Top of PAGE EXCERPT

Perhaps that would depend on the definition of consciousness, one being, "between stimulus and response is a gap". If that gap is less than Planck Time, or occurs at light-speed communication -- what is Time to the sender-receiver-sender-receiver of that communication? :) :)

Dagny
6th July 2005, 04:11 PM
Originally posted by Iacchus
Yes, without the means of filtering out unwanted signals from the environment, we would have no means of experiencing the uniqueness of self ... albeit the spirit of uniqueness -- God -- dwells in all things.

Indeed, these folks are merely picking up on different signals (consciously) within the environment.

I would suggest you look up synesthesia, before starting into this with me.

"These" people (and I'm one of them) are not "picking up" different signals. Example: One type of synesthesia involves the association of words with color. I think letter A as red. My mother sees it as green. And there's no way you could convince either one of us that A is a different color, or that it lacks any. Why?
Because it's part of our (individual) perception of the world. My mother and I do not have the same experience, even though we are being presented with the same information (language).

Dagny
6th July 2005, 04:25 PM
Originally posted by Iacchus
Do fish swim in schools or, swim in the same lake? We are all part of the environment, and the environment is a part of us. At which point do you delineate? There is nothing about the experience of life which is not collective.

Would you agree that consciousness is collective with a flock of birds? Or, consider the collective of cells within your own body. Indeed, it all can be coordinated via a single thought. If you decide to get up and move, your whole body -- individual cells and all -- is obligated to follow suit. The human body is a collective experience of individual cells.

Wow, into group selection much? Or did you just learn the phrase "super organism".

No, a flock of birds do not share consiousness. Why would you assume they do? And lemmings don't all decide through their colletive experience to jump off cliffs to reduce their population.
I'm surprised you didn't bring up ants, bees and wasps.
And, what evidence do you have to support the idea that cells have consiousness or experience anything?

Bottom of PAGE EXCERPT
Top of INPUT DATA

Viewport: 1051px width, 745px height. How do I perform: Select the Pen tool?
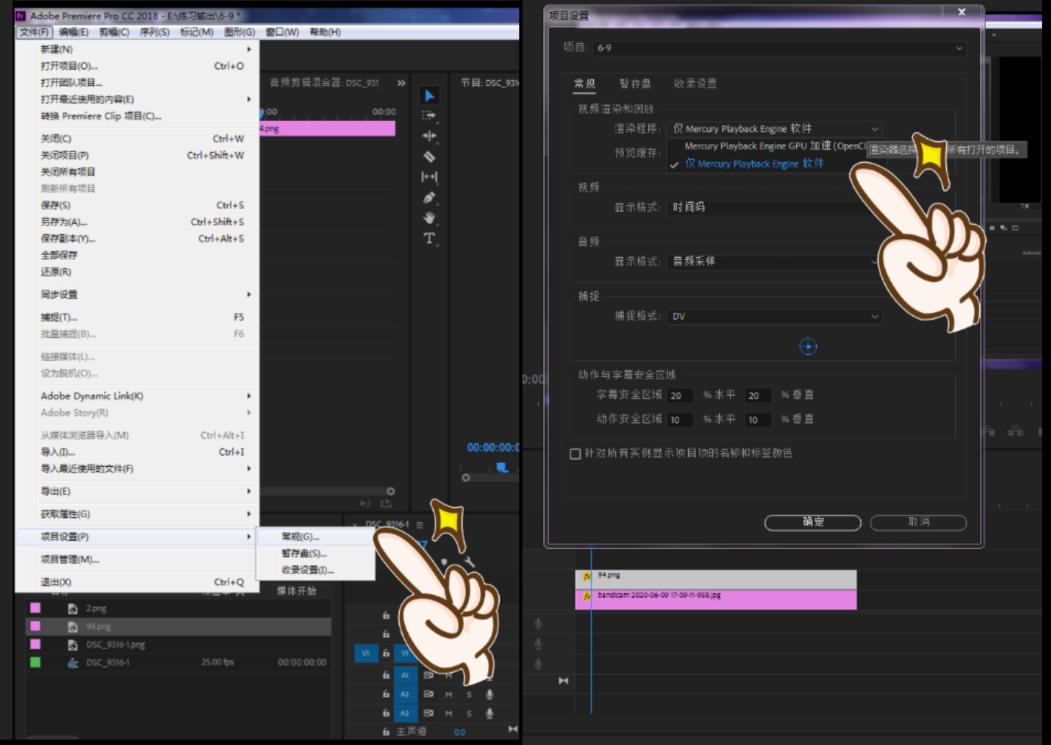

Bottom of INPUT DATA

• **EXERCISES TO COMPLETE**
(A) Reproduce verbatim the portion of the forum thread on consciousness that opens with the words containing "Perhaps that would" and closes with "within the environment.".
(B) In the forum thread on consciousness, what color does Dagny's mother see the letter A as?
(C) Write the next part of the forum thread on consciousness, picking up after its final sentence.

• **ANSWERS FOR EACH ITEM**
(A)
Perhaps that would depend on the definition of consciousness, one being, "between stimulus and response is a gap". If that gap is less than Planck Time, or occurs at light-speed communication -- what is Time to the sender-receiver-sender-receiver of that communication? :) :)

Dagny
6th July 2005, 04:11 PM
Originally posted by Iacchus
Yes, without the means of filtering out unwanted signals from the environment, we would have no means of experiencing the uniqueness of self ... albeit the spirit of uniqueness -- God -- dwells in all things.

Indeed, these folks are merely picking up on different signals (consciously) within the environment.

(B) Green.

(C)
wollery
7th July 2005, 03:16 AM
Originally posted by Iacchus
If we took away the sun, would we still have the light of the sun -- which, is only the effect -- not the cause -- by which to see? That's a truly pathetic attempt Iacchus!

It is true that if you took away the Sun there would be no light, and our eyes would be unable to see. However, if you leave the Sun where it is and take away our eyes there would still be light, even though we would be unable to see it.

Similarly if you take away objective reality then there is nothing to be conscious, but if you take away consciousness (ie destroy all life) then the rest of objective reality may remain, there just wouldn't be anything concious to experience it.

Iacchus
7th July 2005, 03:43 AM
Originally posted by wollery
That's a truly pathetic attempt Iacchus!

It is true that if you took away the Sun there would be no light, and our eyes would be unable to see. However, if you leave the Sun where it is and take away our eyes there would still be light, even though we would be unable to see it.

Similarly if you take away objective reality then there is nothing to be conscious, but if you take away consciousness (ie destroy all life) then the rest of objective reality may remain, there just wouldn't be anything concious to experience it. Oh, I see ... ;) Indeed, what is it that allows us to see anything at all? Whether it's physical or, mental? Am merely stating that sunlight is inextricably tied to the sun, albeit the two may not necessarily be viewed as one and the same.